Task objective →
Copy the records below word for word, from the line with "Pick Minimum Number of Particles AND Fields" to the line with "I will 497,193.", including both of those lines.

** START OF Provided records **

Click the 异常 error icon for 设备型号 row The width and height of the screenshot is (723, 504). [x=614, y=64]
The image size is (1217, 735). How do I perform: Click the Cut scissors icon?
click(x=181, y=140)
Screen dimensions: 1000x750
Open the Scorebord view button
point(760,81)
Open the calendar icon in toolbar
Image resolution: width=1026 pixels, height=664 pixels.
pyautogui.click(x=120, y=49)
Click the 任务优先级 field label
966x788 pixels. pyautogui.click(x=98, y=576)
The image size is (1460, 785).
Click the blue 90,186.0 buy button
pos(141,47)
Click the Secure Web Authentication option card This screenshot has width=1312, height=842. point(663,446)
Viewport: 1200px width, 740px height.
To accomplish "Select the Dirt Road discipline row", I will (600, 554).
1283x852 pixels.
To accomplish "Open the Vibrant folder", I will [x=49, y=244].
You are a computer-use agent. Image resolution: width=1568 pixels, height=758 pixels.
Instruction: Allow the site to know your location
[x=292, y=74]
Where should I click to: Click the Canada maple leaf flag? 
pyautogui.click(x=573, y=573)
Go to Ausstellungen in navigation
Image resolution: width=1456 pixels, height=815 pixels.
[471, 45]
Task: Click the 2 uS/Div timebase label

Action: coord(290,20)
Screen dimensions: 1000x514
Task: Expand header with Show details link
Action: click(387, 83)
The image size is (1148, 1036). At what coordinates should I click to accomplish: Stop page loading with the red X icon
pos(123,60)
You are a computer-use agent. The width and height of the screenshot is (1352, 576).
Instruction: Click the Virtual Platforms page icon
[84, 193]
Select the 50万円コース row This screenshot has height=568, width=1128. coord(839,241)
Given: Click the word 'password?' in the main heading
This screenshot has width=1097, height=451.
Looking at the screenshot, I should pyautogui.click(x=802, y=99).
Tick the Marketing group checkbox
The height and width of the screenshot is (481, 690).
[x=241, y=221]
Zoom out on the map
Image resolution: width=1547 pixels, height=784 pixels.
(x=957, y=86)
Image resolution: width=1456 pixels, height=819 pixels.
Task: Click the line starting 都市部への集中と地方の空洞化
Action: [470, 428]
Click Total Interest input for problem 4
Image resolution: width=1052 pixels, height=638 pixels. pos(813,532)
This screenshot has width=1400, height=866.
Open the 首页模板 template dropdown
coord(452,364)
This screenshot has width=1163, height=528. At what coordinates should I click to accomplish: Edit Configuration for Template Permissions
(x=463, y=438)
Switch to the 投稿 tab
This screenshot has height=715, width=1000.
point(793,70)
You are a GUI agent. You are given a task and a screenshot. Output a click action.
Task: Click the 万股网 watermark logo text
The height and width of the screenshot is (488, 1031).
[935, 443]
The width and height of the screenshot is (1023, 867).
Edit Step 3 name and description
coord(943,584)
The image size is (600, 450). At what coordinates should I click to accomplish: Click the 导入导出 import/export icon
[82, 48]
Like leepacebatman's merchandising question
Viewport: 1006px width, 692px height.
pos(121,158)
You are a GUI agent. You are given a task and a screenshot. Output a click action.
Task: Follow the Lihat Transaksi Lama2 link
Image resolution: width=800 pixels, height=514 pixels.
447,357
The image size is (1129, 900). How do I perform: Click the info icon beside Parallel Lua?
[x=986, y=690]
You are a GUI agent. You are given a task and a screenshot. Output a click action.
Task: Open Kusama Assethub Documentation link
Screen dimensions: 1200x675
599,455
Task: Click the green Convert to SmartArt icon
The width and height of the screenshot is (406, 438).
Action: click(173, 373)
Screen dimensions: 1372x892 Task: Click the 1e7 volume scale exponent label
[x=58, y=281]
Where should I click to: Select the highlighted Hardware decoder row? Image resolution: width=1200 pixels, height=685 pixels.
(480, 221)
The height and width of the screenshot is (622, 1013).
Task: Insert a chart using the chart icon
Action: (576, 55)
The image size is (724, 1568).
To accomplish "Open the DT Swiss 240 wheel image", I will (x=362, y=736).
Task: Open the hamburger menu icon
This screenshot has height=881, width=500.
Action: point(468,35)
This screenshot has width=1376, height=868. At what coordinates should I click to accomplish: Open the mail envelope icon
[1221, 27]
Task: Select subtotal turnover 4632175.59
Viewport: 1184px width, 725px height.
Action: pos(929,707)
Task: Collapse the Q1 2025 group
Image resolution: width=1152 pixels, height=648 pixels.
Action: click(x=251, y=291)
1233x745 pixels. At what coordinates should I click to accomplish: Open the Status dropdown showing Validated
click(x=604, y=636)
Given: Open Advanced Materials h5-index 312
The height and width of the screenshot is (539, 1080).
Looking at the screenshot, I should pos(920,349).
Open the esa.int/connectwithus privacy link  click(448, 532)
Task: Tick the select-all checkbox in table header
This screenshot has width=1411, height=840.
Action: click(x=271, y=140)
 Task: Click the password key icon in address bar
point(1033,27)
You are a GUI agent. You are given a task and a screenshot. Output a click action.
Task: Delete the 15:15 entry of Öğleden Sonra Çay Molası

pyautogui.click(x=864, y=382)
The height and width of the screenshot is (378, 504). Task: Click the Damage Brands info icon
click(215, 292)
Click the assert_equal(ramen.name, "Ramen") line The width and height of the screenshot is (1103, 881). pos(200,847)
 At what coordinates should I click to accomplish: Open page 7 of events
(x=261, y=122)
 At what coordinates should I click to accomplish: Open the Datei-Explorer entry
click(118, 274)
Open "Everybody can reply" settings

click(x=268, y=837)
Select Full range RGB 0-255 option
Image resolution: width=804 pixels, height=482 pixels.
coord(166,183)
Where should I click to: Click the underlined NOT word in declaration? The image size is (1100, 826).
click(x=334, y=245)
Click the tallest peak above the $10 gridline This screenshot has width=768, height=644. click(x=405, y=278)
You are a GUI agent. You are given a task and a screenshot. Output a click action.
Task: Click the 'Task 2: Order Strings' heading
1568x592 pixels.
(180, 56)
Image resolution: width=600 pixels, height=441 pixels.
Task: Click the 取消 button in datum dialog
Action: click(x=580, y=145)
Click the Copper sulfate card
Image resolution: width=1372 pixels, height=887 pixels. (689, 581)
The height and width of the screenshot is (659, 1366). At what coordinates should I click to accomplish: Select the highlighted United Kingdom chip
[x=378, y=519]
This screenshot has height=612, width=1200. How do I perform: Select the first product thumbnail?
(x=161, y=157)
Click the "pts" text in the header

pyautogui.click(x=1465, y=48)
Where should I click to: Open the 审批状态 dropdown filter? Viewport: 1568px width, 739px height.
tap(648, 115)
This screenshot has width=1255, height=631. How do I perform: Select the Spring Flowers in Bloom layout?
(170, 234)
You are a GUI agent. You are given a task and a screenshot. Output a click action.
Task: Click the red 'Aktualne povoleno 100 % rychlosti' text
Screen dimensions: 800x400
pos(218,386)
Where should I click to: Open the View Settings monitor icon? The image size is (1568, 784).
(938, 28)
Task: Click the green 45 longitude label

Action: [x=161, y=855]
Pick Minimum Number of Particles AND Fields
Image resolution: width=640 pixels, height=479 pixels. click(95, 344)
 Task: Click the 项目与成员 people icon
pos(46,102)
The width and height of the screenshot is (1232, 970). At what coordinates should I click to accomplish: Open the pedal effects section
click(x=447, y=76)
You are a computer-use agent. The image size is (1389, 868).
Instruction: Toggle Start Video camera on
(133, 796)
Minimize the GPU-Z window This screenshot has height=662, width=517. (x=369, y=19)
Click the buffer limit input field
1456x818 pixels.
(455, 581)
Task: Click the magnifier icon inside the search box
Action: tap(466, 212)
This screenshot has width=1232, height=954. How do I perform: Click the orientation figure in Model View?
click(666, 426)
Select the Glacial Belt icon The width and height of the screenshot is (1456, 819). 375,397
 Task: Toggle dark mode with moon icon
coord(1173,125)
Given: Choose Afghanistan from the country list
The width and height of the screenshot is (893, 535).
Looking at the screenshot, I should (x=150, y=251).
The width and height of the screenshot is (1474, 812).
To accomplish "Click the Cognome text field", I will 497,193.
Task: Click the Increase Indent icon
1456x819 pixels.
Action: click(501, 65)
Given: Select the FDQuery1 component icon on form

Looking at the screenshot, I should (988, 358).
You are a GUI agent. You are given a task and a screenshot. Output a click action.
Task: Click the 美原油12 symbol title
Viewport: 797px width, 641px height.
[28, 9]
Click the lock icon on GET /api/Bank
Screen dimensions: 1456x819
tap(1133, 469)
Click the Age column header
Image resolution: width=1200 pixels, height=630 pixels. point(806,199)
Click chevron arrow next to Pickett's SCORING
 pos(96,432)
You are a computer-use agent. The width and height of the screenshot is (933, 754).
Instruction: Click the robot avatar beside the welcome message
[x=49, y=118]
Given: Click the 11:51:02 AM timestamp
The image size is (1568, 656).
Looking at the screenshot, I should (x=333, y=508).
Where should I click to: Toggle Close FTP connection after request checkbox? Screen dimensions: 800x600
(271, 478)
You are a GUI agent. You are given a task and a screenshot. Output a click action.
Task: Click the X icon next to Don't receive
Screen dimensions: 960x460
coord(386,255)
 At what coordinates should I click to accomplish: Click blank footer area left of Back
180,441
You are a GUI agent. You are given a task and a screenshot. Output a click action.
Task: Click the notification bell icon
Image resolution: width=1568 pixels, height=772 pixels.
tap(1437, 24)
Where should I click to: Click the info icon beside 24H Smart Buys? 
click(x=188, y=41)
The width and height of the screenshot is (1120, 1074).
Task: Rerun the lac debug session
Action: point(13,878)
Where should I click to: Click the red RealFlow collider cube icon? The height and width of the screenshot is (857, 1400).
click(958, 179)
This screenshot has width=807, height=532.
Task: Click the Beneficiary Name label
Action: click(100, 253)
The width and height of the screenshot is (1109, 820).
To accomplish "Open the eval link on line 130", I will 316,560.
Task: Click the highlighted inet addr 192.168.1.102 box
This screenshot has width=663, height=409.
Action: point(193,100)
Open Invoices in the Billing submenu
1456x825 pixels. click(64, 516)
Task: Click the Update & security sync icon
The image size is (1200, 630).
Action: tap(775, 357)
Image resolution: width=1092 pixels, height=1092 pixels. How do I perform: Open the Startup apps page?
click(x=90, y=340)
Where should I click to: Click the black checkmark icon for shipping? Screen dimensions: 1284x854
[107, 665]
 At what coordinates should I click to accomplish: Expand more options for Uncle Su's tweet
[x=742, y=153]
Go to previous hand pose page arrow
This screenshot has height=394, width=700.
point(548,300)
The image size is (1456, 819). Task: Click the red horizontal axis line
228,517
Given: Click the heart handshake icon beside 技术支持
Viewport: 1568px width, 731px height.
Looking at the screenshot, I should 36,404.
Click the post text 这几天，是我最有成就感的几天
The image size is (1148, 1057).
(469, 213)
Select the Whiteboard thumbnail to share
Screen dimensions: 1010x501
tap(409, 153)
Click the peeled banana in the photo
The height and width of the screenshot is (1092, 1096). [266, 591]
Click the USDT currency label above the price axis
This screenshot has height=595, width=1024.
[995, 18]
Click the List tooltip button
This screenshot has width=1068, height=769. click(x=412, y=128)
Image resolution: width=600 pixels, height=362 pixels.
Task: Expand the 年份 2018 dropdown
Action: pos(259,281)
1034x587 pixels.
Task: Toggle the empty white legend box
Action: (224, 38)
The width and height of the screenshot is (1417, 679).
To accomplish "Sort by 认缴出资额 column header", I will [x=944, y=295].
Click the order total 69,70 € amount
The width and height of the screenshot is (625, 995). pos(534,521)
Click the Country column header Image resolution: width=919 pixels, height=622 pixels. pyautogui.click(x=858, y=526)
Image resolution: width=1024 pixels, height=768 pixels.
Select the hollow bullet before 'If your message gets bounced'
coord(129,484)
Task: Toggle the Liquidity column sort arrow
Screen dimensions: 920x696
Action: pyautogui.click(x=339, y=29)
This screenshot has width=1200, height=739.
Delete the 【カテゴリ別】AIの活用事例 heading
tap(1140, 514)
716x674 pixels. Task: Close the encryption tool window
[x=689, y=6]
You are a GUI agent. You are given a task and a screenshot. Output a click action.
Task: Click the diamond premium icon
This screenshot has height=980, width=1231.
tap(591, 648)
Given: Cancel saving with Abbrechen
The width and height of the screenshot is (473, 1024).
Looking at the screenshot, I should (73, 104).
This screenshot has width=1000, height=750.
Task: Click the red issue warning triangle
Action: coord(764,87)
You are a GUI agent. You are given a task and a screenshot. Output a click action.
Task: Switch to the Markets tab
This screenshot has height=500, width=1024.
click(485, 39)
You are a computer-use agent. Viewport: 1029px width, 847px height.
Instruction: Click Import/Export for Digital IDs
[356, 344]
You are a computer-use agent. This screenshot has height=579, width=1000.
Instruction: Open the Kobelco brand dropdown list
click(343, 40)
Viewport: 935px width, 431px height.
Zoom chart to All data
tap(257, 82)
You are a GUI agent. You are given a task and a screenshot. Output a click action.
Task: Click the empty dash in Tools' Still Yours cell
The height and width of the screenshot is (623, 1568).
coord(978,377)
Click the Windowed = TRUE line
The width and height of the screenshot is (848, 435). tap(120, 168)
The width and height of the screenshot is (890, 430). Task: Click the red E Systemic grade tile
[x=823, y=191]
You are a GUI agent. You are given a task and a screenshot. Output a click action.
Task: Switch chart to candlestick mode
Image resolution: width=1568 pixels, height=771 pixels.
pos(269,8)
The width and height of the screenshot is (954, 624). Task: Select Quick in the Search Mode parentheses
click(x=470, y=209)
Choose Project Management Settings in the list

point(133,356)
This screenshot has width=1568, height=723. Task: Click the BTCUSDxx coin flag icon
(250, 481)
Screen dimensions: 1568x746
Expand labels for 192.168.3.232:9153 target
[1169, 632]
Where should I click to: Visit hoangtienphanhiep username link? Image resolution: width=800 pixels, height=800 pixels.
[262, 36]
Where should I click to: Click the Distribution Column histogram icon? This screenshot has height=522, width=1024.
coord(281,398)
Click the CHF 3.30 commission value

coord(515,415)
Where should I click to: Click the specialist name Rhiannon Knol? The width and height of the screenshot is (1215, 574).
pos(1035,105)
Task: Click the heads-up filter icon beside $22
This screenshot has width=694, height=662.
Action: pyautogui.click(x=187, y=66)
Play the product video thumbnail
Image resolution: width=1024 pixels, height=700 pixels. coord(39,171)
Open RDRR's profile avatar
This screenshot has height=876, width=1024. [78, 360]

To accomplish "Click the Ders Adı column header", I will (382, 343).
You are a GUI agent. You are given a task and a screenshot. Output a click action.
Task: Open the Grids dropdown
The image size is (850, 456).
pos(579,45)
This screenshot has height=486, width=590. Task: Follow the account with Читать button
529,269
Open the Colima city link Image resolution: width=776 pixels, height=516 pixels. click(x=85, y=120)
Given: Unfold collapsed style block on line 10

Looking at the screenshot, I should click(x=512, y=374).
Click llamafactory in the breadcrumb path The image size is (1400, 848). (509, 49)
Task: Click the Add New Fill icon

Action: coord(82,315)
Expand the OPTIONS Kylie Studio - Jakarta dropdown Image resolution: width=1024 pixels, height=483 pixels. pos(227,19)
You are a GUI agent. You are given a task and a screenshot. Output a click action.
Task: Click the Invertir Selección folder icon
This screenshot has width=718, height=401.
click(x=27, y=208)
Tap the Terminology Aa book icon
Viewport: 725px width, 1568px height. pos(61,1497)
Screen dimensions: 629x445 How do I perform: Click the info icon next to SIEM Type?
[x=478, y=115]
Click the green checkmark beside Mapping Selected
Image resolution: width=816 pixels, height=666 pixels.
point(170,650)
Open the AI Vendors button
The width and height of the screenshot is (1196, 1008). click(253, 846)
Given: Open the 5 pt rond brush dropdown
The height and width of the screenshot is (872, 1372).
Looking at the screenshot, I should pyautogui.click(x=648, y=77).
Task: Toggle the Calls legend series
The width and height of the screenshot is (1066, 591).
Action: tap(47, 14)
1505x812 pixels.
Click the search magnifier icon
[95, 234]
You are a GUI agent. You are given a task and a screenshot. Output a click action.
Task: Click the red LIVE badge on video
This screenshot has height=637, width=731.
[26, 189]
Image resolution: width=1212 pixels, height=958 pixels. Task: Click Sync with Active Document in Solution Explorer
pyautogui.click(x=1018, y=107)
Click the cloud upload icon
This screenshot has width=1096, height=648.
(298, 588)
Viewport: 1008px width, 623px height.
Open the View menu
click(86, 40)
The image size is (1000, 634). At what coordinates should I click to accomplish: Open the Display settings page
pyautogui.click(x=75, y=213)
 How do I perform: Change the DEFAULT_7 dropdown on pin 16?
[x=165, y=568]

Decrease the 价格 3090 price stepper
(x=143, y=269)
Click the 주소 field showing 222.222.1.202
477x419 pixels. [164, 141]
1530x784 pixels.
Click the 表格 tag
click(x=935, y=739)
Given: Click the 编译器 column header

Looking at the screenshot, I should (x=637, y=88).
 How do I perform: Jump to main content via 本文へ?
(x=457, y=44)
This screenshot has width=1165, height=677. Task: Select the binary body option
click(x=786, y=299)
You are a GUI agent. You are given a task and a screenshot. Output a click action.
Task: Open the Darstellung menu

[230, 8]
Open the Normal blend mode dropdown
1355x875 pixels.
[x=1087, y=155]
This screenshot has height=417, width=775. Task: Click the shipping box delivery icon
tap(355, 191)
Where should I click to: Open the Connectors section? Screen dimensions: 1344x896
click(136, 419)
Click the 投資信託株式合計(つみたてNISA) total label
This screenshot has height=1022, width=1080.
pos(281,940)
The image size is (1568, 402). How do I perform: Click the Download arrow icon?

** END OF Provided records **

Task result →
Pick Minimum Number of Particles AND Fields
Image resolution: width=640 pixels, height=479 pixels. click(95, 344)
 Task: Click the 项目与成员 people icon
pos(46,102)
The width and height of the screenshot is (1232, 970). At what coordinates should I click to accomplish: Open the pedal effects section
click(x=447, y=76)
You are a computer-use agent. The image size is (1389, 868).
Instruction: Toggle Start Video camera on
(133, 796)
Minimize the GPU-Z window This screenshot has height=662, width=517. (x=369, y=19)
Click the buffer limit input field
1456x818 pixels.
(455, 581)
Task: Click the magnifier icon inside the search box
Action: tap(466, 212)
This screenshot has width=1232, height=954. How do I perform: Click the orientation figure in Model View?
click(666, 426)
Select the Glacial Belt icon The width and height of the screenshot is (1456, 819). 375,397
 Task: Toggle dark mode with moon icon
coord(1173,125)
Given: Choose Afghanistan from the country list
The width and height of the screenshot is (893, 535).
Looking at the screenshot, I should (x=150, y=251).
The width and height of the screenshot is (1474, 812).
To accomplish "Click the Cognome text field", I will 497,193.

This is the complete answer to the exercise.